← Quora archive  ·  2010 Dec 12, 2010 01:31 PM PST

Question

How does classifying oneself as an existential atheist manifest itself on a daily basis?

Answer

Existentialism appeals to highly individualist people ("irreducible subjective") who believe that the core of their existence cannot be shared with the collective (hence "existential aloneness").

In a daily-life sense, "existential atheist" is kinda redundant since the symptom of both atheism and existentialism is anti-collectivism. Sociable atheists are less common than loner atheists in my experience. So look for solitary lifestyles. High solitude, self-imposed, reclusiveness. Hermit, but not monk (monasteries are too collectivist).

There is one important exception. William James, in "The Varieties of Religious Experience" defined (private) religion as your thoughts/behaviors you practice when you are alone.

This is "existential religiosity" as opposed to "organized religion." There are actually people who live by that. They are almost indistinguishable from existentialist atheists. Theirs is a private, screaming relationship with their god.
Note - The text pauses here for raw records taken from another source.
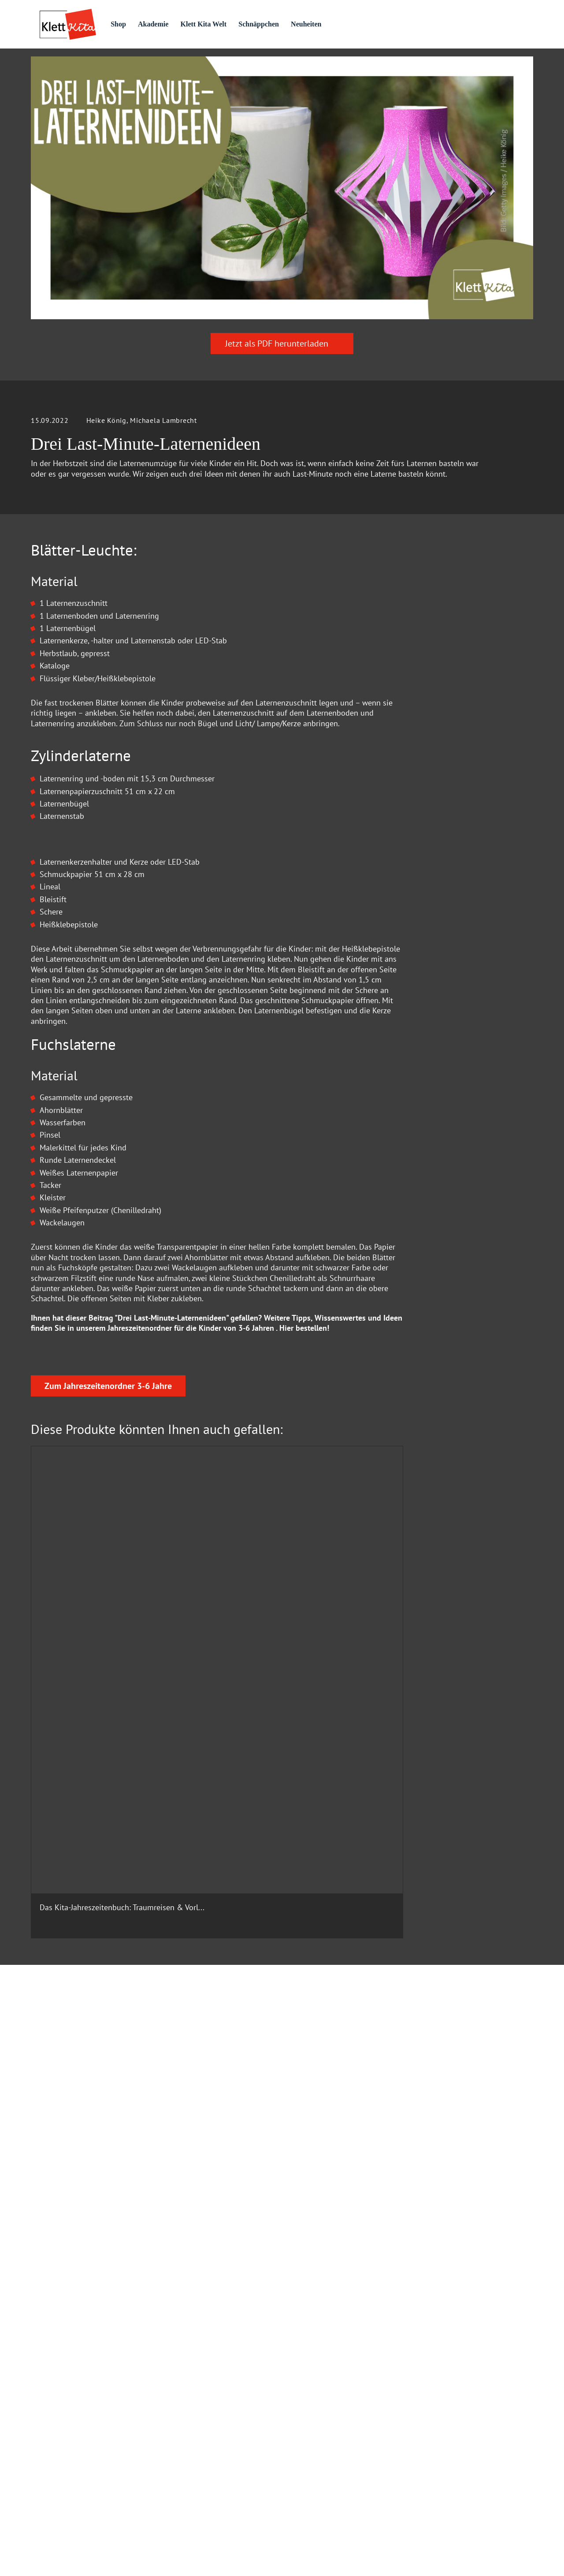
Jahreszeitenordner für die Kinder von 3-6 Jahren (191, 1542)
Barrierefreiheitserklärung (329, 2415)
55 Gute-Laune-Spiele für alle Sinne (217, 1887)
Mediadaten (183, 2434)
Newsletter (307, 2454)
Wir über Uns (310, 2318)
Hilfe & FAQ (183, 2299)
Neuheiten (346, 24)
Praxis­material (134, 63)
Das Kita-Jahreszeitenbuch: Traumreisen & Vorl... (85, 1887)
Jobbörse (304, 2434)
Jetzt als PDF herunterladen (282, 392)
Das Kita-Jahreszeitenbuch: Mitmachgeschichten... (339, 1887)
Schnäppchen (296, 24)
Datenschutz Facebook (199, 2357)
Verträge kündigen (443, 2489)
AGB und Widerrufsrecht (201, 2376)
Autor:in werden (315, 2376)
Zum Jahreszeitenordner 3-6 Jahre (108, 1666)
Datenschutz (183, 2318)
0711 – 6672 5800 (87, 2350)
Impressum (307, 2299)
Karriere (302, 2337)
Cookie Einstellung (193, 2337)
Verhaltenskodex (316, 2357)
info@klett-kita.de (86, 2390)
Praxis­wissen (215, 63)
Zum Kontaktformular (282, 2181)
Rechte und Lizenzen (196, 2454)
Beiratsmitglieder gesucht (329, 2396)
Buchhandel (183, 2415)
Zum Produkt (77, 1955)
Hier (286, 1542)
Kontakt (177, 2396)
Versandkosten (474, 2470)
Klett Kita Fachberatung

For the record, "existential atheist" defines me pretty well, and yes, I exhibit my conjectured key-indicator symptom of self-imposed isolation. I am not an extreme recluse of the J. D. Salinger type though... I just have low social energy (I have about 3-4 good social energy hours in a week; more than that and I feel like killing myself).

You want to cite Camus and Sartre more than Kierkegaard btw, since the latter eventually decided to go Christian because he decided it was the "most absurd" belief system. I am oversimplifying but that's the gist of it...

And yes, existentialism is among the most common self-rediscovered philosophies. Every smart introvert rediscovers it before encountering Sartre &co.